* Records contained in a dataset:
=-=-=-=-=

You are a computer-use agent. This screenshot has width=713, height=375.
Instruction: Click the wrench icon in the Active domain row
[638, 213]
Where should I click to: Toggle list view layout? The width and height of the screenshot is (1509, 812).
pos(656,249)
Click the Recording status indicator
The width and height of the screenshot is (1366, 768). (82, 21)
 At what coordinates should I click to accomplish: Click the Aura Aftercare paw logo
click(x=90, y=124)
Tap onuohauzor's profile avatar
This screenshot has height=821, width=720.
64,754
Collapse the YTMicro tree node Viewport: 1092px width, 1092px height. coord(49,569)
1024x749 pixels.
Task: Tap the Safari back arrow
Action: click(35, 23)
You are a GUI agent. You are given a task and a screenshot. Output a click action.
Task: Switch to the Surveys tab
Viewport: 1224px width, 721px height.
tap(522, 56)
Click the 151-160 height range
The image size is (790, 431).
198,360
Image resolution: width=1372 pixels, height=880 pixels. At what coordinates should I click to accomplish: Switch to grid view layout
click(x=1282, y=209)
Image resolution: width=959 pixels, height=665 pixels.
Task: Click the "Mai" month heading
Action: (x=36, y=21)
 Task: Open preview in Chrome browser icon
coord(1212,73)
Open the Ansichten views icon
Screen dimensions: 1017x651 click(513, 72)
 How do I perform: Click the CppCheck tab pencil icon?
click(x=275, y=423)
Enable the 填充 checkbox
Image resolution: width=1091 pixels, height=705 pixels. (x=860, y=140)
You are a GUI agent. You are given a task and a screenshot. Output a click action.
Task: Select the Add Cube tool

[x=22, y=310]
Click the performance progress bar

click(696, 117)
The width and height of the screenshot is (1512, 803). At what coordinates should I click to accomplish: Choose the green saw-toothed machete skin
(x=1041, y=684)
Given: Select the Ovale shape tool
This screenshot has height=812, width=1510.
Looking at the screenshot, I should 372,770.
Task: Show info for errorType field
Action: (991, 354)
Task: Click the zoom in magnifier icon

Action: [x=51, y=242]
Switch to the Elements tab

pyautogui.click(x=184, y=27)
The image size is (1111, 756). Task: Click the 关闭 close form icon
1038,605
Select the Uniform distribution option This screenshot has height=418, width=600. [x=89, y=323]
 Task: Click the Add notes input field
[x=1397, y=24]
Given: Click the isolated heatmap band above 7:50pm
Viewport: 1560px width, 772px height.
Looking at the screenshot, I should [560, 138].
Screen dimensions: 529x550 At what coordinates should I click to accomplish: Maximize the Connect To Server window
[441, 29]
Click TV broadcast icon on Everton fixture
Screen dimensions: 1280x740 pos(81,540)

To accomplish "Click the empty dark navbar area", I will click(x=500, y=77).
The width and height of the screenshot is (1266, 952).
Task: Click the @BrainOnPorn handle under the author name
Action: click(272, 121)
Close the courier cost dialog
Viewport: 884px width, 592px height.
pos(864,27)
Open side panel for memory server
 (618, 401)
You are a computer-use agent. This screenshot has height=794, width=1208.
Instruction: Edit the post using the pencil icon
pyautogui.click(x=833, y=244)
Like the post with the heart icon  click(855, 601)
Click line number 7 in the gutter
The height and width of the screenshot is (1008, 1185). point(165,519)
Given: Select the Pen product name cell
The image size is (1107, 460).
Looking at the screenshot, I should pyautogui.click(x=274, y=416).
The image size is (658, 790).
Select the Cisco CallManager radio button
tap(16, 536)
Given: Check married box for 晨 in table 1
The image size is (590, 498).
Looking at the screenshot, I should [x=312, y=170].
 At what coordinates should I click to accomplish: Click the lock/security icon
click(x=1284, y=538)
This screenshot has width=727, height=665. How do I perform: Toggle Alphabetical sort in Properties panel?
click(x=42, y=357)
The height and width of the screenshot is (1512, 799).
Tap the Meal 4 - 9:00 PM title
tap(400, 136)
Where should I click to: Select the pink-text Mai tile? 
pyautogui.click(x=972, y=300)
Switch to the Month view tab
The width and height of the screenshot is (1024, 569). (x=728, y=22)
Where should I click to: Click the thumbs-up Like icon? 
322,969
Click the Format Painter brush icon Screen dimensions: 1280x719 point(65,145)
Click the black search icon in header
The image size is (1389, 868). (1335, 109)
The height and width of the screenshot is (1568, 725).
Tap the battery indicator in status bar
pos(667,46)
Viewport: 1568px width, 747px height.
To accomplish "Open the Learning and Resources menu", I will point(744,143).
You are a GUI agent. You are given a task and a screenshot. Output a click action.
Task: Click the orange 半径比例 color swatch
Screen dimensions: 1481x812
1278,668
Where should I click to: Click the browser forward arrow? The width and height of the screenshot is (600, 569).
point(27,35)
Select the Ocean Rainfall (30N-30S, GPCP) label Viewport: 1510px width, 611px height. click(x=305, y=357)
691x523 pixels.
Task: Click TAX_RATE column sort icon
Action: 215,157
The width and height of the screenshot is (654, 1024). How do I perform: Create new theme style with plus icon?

=-=-=-=-=

* Assigned task: The answer must be a single number: how many lines of the records contain the string "with".

* Written solution: 2